Wednesday, August 17, 2005

Building a Better (?) World Through School Supplies

In Sam's Club yesterday, I saw a large Crayola multipack that advertised itself as being good for teachers and day care owners. The pack contained numerous small boxes of crayons, in three categories: Classic Crayons (of course), Construction Paper Crayons (sure, why not), and Multicultural Crayons (WHAT?! Did I just read that?) No, I am not making this up. Multicultural Crayons. The box claimed they would be good for "teaching diversity".

That last bit gave me a clue what the "multicultural" boxes might contain--I didn't know before; I thought maybe it was crayons named after different cultures or geographical areas--but one box had had its plastic wrap torn off, so I opened it up to check. The "multicultural" boxes contained what were apparently intended to be various skin tones, although as I remarked to Uncle Pookie at the time, "That [the waxy white crayon] isn't a a flesh tone anywhere in the world, outside of certain films set in a largely mythical Transylvania."
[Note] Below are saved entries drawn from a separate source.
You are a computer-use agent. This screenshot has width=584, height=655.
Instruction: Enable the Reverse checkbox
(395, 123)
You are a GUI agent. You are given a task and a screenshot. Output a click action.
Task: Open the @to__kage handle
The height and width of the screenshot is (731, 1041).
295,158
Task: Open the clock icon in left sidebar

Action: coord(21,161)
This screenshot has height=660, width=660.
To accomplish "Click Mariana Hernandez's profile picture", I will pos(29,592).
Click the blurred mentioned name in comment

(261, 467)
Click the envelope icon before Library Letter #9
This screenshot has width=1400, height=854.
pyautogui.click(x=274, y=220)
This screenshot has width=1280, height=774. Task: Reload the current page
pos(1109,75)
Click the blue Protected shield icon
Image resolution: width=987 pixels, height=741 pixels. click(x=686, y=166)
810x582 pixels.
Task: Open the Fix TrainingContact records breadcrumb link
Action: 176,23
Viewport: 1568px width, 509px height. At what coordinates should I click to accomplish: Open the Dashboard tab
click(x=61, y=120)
Now, this is pretty silly. Look what it says about the mindset of whoever at Crayola came up with that idea: people with different skin colors are so different from one another that they automatically form a whole different culture. Skin color is really, really important in determining who you are, I guess.

Crayola claims these crayons are good for "teaching diversity", but to them diversity apparently just means having different flesh tones. You don't have to tell children that people come in multiple skin colors. You do have to teach small children how to blow their noses, but unless you're living in a small, racially homogenous, and completely isolated community with no television or photos from the outside world, you don't have to tell children that people come in different skin colors. They notice this on their own. And they don't need a special box of "multicultural" crayons to depict these skin colors in their drawings, either. All of those colors are available in any mid-size or large box of crayons.

And why teach "diversity"--which, remember, just means different skin color, not different languages, traditions, religions, clothing, or cultural taboos--anyway? Children already know different skin colors exist. Do they know how to read? Or recognize shapes or add and subtract?


(Note: None of the above should be interpreted as an attack on Crayola. They didn't invent this kind of silliness, even if some "ideas" or marketing person there has bought into it. As far as I know Crayola still makes a fine crayon.)